_TASK TO CARRY OUT_
Show each line of the data below that has the string "will" in it.

_MATERIAL PROVIDED_
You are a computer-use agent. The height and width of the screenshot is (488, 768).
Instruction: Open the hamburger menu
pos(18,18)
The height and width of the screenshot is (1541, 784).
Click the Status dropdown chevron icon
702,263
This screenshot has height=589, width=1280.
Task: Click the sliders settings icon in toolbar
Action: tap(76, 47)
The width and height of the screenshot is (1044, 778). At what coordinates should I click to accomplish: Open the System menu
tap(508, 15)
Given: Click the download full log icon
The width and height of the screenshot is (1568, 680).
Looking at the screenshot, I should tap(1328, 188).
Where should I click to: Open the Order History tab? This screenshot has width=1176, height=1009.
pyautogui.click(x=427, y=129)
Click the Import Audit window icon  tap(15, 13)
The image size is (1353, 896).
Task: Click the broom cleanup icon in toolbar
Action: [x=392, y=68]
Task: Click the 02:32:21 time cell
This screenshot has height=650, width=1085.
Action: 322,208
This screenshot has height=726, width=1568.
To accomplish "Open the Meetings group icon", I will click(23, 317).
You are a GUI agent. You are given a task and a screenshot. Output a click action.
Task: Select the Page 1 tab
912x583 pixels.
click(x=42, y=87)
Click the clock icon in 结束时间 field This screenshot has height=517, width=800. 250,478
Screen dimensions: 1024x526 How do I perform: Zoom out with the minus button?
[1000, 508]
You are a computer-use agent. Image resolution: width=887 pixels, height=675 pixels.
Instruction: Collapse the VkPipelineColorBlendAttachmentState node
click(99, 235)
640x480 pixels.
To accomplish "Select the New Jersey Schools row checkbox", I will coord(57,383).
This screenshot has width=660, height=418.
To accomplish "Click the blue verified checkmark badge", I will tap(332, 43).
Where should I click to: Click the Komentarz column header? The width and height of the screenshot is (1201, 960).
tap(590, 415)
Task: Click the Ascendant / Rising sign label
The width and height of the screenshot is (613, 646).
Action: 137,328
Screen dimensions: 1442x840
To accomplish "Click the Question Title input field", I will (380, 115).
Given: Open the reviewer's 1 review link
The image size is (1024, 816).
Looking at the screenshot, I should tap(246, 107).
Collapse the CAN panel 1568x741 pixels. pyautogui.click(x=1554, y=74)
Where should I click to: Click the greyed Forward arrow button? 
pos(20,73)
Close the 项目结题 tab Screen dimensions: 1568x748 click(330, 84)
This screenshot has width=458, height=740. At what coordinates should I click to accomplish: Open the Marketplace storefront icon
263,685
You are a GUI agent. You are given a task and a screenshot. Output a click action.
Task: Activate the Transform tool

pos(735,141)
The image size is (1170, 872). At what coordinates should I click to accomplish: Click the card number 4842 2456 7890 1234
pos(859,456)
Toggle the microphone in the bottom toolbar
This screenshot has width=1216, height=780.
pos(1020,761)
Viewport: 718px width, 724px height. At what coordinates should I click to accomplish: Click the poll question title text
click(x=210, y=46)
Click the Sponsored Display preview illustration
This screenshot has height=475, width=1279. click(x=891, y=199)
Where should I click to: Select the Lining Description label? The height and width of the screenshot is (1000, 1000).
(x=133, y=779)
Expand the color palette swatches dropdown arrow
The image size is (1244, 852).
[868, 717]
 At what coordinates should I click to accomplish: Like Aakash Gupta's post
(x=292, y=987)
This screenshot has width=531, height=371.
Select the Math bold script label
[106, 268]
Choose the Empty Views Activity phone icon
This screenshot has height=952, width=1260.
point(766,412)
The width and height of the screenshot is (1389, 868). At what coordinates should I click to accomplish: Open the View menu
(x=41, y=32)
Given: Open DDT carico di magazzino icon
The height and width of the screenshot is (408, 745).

_SOLUTION FOR THIS PROBLEM_
To accomplish "Open the Meetings group icon", I will click(23, 317).
To accomplish "Select the New Jersey Schools row checkbox", I will coord(57,383).
To accomplish "Click the blue verified checkmark badge", I will tap(332, 43).
To accomplish "Click the Question Title input field", I will (380, 115).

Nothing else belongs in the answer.